Electronic – How does an addressable LED in a strip work


Take an addressable LED strip (e.g. with chipset WS2801) that you might control with an Arduino. I understand that there are clock and data lines, and the data propagates through shift registers on each LED, extracting the information for that pixel (RGB).

I'd like to know more detail. How do the RGB values passed through the data line influence the intensity of the diodes? What logic is involved in doing this? Is it based on PWM or continuously changing the voltage of the diodes? I can't find a schematic.

Best Answer

While your question stated the WS2801 I suspect you mean the WS2812, that is the part most commonly used in a addressable LED strip.
The WS2801 is an LED controller requiring external LEDs, the WS2812 is an LED and controller in one. Either way the two parts are very similar however they do use a different electrical connection for the data link.
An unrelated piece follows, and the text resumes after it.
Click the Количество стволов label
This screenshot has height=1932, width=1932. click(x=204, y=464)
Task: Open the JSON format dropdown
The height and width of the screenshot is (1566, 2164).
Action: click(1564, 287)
The datasheet for the WS2812 can be found here (the data on the WS2801 is also on that site in the LED driver IC section).

These parts have a very simple 1 wire interface that allows them to be chained together: WS2812 image from world-semi site

It's not quire like a shift register, that would imply that the first data out from the processor was for the furthest LED in the chain. It's the exact opposite, the first data is for the nearest LED.
The first LED reads the first 24 bits of data (8 bits of Green then Red then Blue) on the Din line while keeping its Dout line idle and uses that data to set up PWM drivers for it's 3 internal LEDs. After 24 bits of data have been received the device goes into pass-through mode, any further data is sent onto the Dout pin without having any internal affect.

If the data line goes idle for over a fixed length of time then the device exits the pass-through mode and will read the next set of data it receives and update the internal PWM rates appropriately.

This system means that a theoretically unlimited number of LEDs can be chained together as long as the driver is able to keep spitting the data out without too long a pause (and you have a large enough power supply). However the maximum refresh rate possible drops as the chain gets longer.

The system works very well if you want to refresh all the LEDs at once. It does not however allow you to change a single LED without changing any others (except the first one). e.g. If you only want to only update LED3 in a chain then as a minimum you must send the data for LED1, LED2 and LED3.